Читаем Зарубежный экран. Интервью полностью

О форме я не думал, ибо сценария не было. Мы бродили по улицам, заходили в дома, пока не встречали своих героев. Я хотел, чтобы эти люди оставались самими собой, выражали мысли по-своему. Основная задача состояла в том, чтобы передать содержание. Документальный кадр использовался в монтаже и озвучании так, как если бы он был снят для художественного фильма.



Лайонел Рогозин


...По мере того как Рогозин рассказывал, перед глазами вставал образ художника, смолоду сознательно избравшего кино как средство для выражения своих идей.

— Меня не интересовала карьера, — говорит он. — Я искал, в чем мой долг перед обществом. Уже в двадцать лет я был весьма нелестного мнения о нашем обществе. Мне не нравилось то, что я видел вокруг. Мне не нравилась травля «красных», убийства негров, борющихся за нормальные условия существования, и безнаказанность убийц. Когда я подрастал, приходили вести, что Гитлер завоевывает одну страну за другой. Тогда все рассуждали: выживет ли человечество? Концентрационные лагеря и Хиросима — вот пейзажи моей юности. После исторической победы над фашизмом в 1945 году я видел, как те же мрачные силы начинают доминировать в обществе Запада. Я видел разгул маккартизма. Я считал, что наше общество нужно переделать. Я даже представлял, каким прекрасным оно может стать. Но чем я мог ему помочь в этом? Как раз тогда я увидел «Человека из Арана» Флаэрти и «Похитителей велосипедов» Де Сики. Они потрясли меня.

...Рогозин решил, что, научившись создавать такие фильмы, проникающие в самую глубину жизни, он получит наиболее эффективное средство воздействия на огромные массы людей.

Он не учился кинематографу. «Лучшая школа, — говорит Рогозин, — изучать то, что создано другими кинематографистами. Каждый художник вырастает из прошлого, живет в настоящем и мыслит будущим». Джозеф Норт, побывавший в квартире Рогозина на Бликер-стрит, расположенной неподалеку от Нью-Йоркского университета, свидетельствует: «Стены кабинета увешаны сотнями снимков из всемирно известных кинофильмов, созданных режиссерами, чьи имена уже сейчас вошли в историю: Флаэрти, Эйзенштейн, Пудовкин, Росселлини, Гриффит, Феллини, Чаплин. Слушая рассказ Рогозина, конкретный, необычайно реалистичный, чувствуешь, что он весь проникнут духом их творчества, их традиций, чувствуешь, что для режиссера не пропала ни крупица из того, что было ими создано». Рогозин рассказывает:

— Работая над фильмом «На Бауэри», я нашел метод изображения действительности в форме, которая способна пробудить чувства зрителей. Действительность настолько многогранна, что пробовать отразить ее полностью значило бы создать маловыразительную серию фактологических, неглубоких картин, значило бы достигнуть результатов, которые я называю «документальными». Великие произведения Флаэрти имеют с таким документальным фильмом столько же общего, сколько подлинная поэзия — с докладом социолога.
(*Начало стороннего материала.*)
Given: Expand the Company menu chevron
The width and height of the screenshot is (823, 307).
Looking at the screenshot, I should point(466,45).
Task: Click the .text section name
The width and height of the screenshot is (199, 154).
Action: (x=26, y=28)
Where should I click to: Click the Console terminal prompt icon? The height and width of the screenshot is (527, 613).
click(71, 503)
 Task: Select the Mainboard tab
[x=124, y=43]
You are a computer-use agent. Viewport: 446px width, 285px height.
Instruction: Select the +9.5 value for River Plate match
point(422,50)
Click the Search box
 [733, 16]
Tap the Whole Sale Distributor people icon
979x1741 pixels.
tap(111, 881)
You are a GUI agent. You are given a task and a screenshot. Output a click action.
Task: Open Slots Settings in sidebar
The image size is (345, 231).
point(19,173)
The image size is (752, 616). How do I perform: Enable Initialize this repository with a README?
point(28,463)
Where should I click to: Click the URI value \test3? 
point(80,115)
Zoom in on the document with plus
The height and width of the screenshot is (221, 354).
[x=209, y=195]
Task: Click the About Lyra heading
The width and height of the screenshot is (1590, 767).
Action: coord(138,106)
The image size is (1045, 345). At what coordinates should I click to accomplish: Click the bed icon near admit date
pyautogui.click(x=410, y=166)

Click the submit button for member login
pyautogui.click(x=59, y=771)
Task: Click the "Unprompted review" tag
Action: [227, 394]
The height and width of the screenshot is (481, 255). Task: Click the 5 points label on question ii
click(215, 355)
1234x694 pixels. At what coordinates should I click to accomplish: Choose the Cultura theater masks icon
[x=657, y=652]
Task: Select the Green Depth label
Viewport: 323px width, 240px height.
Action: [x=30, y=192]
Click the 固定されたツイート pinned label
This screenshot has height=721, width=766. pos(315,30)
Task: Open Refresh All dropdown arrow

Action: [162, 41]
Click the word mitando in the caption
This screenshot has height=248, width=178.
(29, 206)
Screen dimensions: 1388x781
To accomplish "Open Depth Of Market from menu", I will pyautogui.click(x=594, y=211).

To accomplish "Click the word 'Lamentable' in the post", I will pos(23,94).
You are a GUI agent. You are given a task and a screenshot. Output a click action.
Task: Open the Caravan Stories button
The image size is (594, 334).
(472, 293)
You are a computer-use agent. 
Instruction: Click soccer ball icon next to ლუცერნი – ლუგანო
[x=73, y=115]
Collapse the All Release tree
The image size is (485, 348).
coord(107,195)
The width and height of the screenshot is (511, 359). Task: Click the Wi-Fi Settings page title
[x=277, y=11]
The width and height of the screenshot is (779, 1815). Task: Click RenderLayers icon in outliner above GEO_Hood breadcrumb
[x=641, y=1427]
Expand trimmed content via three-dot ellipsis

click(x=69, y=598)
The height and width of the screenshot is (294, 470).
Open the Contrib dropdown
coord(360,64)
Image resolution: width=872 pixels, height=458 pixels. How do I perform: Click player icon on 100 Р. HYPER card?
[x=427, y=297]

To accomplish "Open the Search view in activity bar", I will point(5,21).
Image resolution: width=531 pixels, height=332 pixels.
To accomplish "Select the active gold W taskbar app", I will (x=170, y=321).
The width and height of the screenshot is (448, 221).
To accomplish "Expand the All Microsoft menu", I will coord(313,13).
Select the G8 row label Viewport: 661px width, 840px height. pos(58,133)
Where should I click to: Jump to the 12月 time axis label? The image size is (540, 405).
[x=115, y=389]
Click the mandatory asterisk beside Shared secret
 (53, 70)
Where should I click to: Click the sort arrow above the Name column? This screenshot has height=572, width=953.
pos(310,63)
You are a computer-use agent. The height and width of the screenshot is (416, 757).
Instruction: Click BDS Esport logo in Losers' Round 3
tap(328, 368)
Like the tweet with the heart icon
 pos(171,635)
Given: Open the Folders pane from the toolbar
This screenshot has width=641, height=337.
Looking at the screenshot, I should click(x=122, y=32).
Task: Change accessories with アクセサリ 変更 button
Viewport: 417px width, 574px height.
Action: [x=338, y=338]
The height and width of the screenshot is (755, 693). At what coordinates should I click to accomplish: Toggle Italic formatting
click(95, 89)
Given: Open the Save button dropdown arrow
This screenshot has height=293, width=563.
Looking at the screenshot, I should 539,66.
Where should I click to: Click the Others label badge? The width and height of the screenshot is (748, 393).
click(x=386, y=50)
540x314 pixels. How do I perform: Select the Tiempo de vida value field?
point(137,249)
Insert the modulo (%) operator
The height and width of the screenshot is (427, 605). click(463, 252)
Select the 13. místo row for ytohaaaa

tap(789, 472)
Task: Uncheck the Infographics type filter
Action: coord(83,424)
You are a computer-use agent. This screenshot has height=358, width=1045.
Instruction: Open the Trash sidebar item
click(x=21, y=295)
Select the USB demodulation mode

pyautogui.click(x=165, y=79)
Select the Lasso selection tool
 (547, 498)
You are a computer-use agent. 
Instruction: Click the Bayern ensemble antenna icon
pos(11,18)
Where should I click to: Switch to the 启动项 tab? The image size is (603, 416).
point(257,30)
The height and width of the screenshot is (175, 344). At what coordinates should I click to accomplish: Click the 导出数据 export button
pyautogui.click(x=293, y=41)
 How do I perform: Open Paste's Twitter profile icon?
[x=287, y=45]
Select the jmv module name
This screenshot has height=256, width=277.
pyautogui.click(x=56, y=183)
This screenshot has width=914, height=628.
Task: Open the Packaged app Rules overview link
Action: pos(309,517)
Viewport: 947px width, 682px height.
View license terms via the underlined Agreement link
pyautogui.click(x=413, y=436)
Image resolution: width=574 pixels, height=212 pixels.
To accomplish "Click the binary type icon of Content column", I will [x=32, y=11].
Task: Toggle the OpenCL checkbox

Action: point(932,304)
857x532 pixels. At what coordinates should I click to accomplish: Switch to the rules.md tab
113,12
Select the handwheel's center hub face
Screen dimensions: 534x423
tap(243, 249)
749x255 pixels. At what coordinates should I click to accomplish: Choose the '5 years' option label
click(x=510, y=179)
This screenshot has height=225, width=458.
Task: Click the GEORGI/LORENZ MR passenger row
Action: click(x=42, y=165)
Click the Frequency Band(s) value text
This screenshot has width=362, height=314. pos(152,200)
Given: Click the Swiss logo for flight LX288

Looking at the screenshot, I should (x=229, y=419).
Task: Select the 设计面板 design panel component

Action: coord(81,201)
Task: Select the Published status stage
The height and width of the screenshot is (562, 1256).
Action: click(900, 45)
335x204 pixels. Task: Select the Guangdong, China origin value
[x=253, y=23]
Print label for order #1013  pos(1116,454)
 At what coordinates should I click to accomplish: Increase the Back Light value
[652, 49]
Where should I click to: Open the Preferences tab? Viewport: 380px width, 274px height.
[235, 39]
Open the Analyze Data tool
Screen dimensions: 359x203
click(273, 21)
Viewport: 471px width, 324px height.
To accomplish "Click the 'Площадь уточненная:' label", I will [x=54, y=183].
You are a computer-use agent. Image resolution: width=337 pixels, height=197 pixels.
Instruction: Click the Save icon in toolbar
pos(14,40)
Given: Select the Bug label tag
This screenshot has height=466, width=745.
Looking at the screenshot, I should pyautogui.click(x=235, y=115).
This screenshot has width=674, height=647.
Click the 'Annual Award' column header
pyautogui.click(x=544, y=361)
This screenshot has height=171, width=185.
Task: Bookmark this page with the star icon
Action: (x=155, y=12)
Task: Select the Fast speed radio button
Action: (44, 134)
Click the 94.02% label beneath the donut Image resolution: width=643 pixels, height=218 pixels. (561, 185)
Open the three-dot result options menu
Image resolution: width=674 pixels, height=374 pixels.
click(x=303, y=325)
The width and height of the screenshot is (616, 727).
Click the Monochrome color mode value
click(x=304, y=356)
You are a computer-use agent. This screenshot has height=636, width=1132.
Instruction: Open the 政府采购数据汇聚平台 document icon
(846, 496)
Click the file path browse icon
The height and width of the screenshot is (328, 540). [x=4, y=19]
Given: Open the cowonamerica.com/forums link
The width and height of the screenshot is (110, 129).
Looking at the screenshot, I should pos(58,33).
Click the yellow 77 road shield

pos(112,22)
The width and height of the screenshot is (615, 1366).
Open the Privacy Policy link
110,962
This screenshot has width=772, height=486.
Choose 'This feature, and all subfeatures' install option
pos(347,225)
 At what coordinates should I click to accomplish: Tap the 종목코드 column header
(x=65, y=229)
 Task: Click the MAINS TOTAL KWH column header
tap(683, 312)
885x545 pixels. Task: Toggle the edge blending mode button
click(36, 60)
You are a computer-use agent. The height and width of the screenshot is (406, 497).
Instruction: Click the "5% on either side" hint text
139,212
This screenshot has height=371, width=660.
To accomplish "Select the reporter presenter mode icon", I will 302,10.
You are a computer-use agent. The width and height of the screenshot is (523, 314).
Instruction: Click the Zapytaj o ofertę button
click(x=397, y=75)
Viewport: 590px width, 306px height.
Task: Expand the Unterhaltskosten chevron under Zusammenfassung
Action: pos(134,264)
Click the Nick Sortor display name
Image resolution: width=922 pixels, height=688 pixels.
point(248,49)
Живое содержательное изображение бесконечного многообразия жизни — это, бесспорно, творческий процесс. Действительность, даже в доступных нам пределах, очень редко появляется на экранах, но зато уж, когда это случается, взрывная сила фильма оказывается гигантской.

В процессе работы над материалом для сценария у меня возникли образы некоторых героев будущего фильма, и я понял, что лучше всего подбирать исполнителей, отталкиваясь от этих представлений. Таким образом, многие герои фильма были уже найдены или хотя бы намечены в период, когда сценарий существовал только в моем воображении. Сценарии фильмов этого жанра должны создаваться постоянно, по мере встреч с наиболее яркими по своей индивидуальности основными героями произведений. Такой же метод я избрал, снимая свой следующий фильм — «Гряди, Африка!».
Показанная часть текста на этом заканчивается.